With the world falling apart, it’s good to know that there is a group of people in this crazy place called Earth that spent two months “investigating the social interactions on talking M&Ms in commercials”, as this article from Australia’s News.com.au points out.
Australia’s Advertising Standards Bureau recently conducted a two month study to decide whether or not the antics of the red M&M corrupts children’s minds with his vicious bullying of his M&M underlings. Namely, the yellow peanut M&M.
This is good to hear, because I plan on teaching my children about life through the harsh reality portrayed in commercials; particularly in ads featuring anthropomorphic candy. Because as a piece of anthropomorphic candy, my kid will see a little something of himself in that walking spheroid husk filled with chocolaty vital organs. And who is the mother of my candy child?
She’s got a sweet pussy.
I’m going to go out on a limb here and say that, even though we Americans really like to bitch and complain about the most frivolous of subjects, not a single American ever once watched an M&Ms commercial in the past decade and felt the yellow peanut M&M was being disenfranchised by the red M&M. Besides, M&M’s have that hard outer shell protects them from emotional harm. And even if the red M&M were bullying the yellow M&M, it’s simply because he’s jealous that the yellow M&M, at his core, is more emotionally well-equipped due to his strong-willed peanut-y center, while the red M&M is filled only with chocolate – just hallow and empty inside. There’s no substance to him; no nutrition. Therefore, he acts out aggressively because he recognizes that the yellow M&M is just a better, more well-adjusted candy than he is, with much less emotional baggage and saturated fats.
After two months of deliberation, the board came to the conclusion that the M&M ads were “humorous rather than bullying”. Here’s the thing: nothing is humorous after two-months of exhaustive research, deliberation, and analysis. What’s really astounding is that the bureau found those commercials funny after watching them repeatedly for two months, while the rest of us are struggling to figure out if they’re funny after one viewing.
After two-months of watching commercials featuring talking chocolate, the only thing the Advertising Standards Bureau found funny were the hallucinations they experienced after having been driven mad by watching commercials featuring talking chocolate for two-months – and then having to make pie charts and line graphs out of it showing the correlation between M&M sales among children and hate crimes committed by children, as these kinds of governmental boards tend to do. A joke stops being funny the moment a government bureaucrat wrangles a team of experts to have deep discussions about the true, underlying intentions of the red M&M when he coercions the yellow M&M into participating in another one of his silly schemes.
Ultimately, the blame can’t be fully placed upon the shoulders of an Australian government bureau. They were merely investigating a series of complaints from Australian citizens, who felt the ads may promote bullying.

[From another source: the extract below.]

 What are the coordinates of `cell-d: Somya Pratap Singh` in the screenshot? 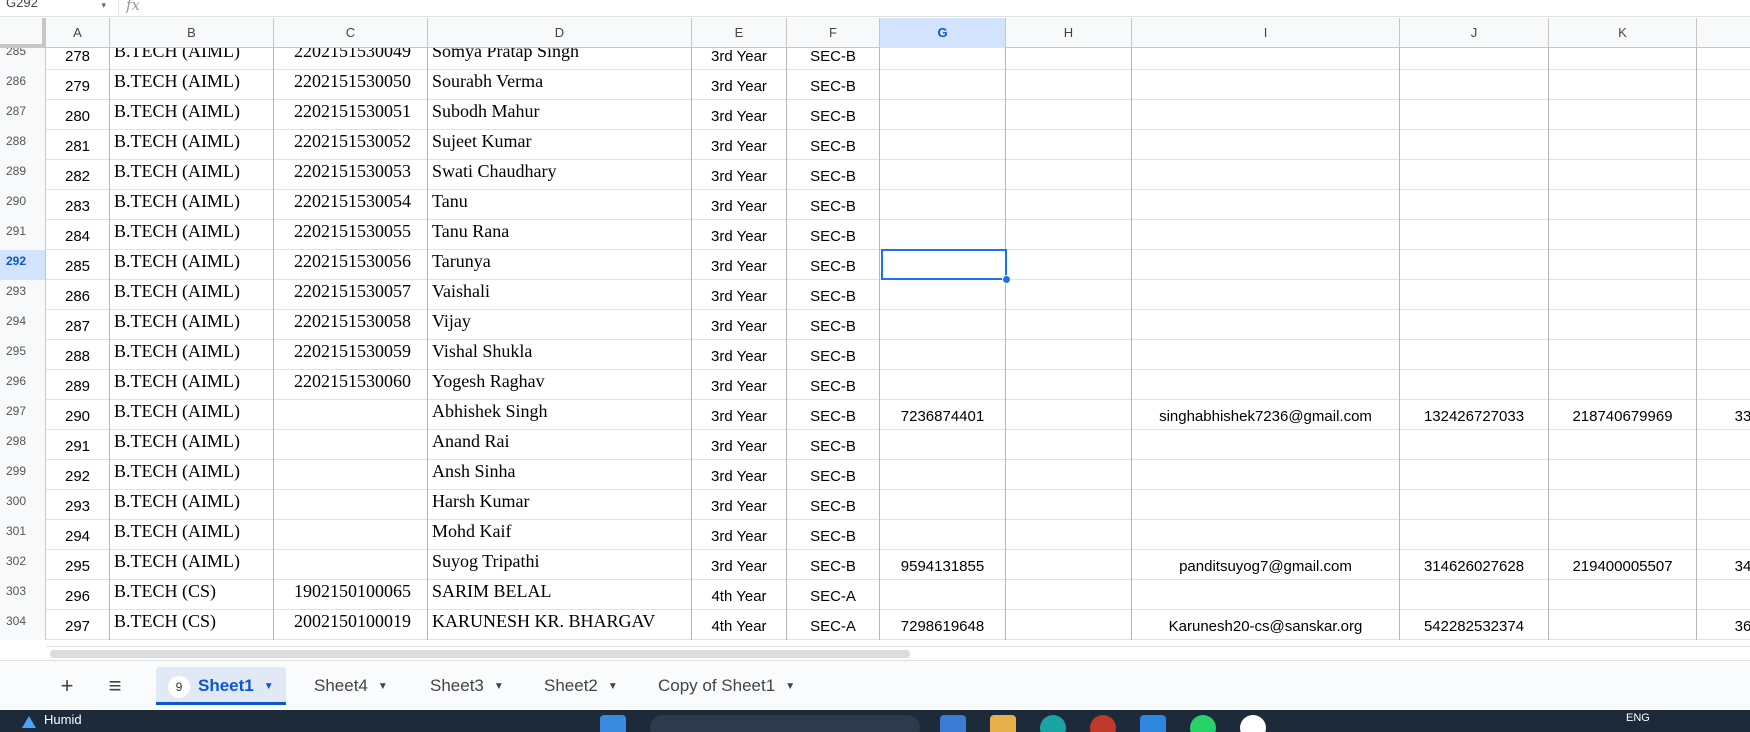 It's located at (560, 59).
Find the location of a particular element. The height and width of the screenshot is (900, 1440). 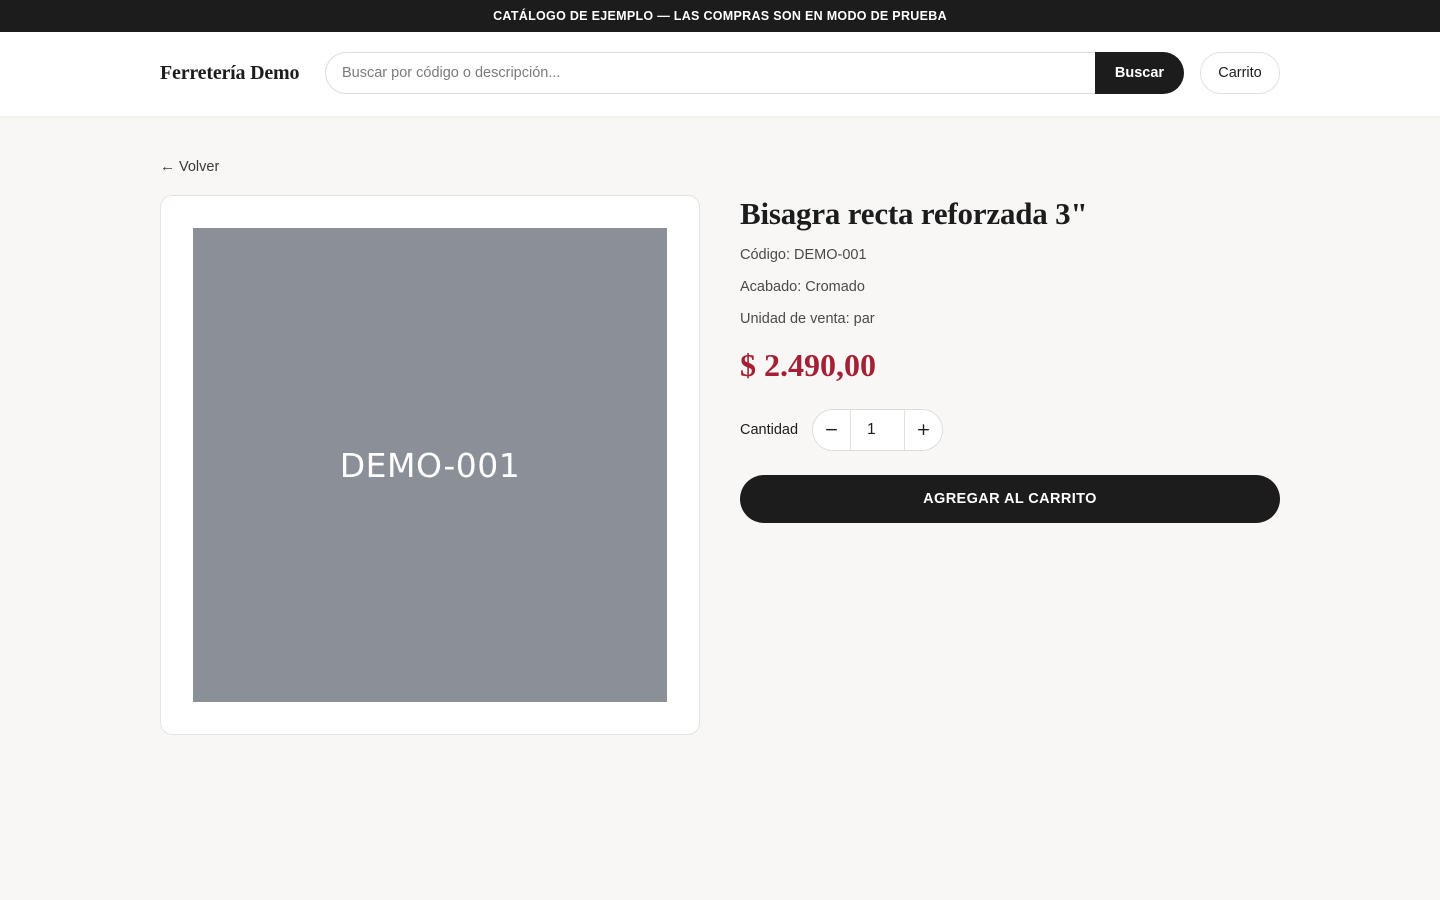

Now, I don’t know much about Australia’s government, other than the fact that there’s a strong possibility they might actually have one; but hearing about a news story like this isn’t surprising when you consider this line towards the end of the same News.come.au article I linked to above:
In another complaint lodged with the ASB, a viewer objected to a Boost chocolate bar being “naked” as it did not have its “wrapper” on.
One can argue that the Australian government is wasting their time with this, but that would be false. This is the Advertising Standards Bureau’s job. They can’t have an opinion on what to do about collapsing global economies because all of their ideas would relate to giving the economy a snazzy, memorable theme song and telling you that the economy is the number-one rated economy in crash tests four years in a row, according to J.D. Power and Associates. So this kind of thing is what the ASB handles day-in and day-out. They read complaints from citizens about how a cartoon chocolate bar isn’t wearing pants, or about how a hard-shelled candy might be bullying other hard-shelled candies, and then they drink and snort everything in sight to wash away their ever-growing existential sense of profound, sugary pointlessness. The true idiots here are those few but apparently very bored and vocal citizens of Australia that have nothing better to do than to watch commercials and get offended by anthropomorphic candy.
Seeing as this is the case, I urge the Nabisco cookie company to not export their newest mascot, Rupert the Curmudgeon Cookie.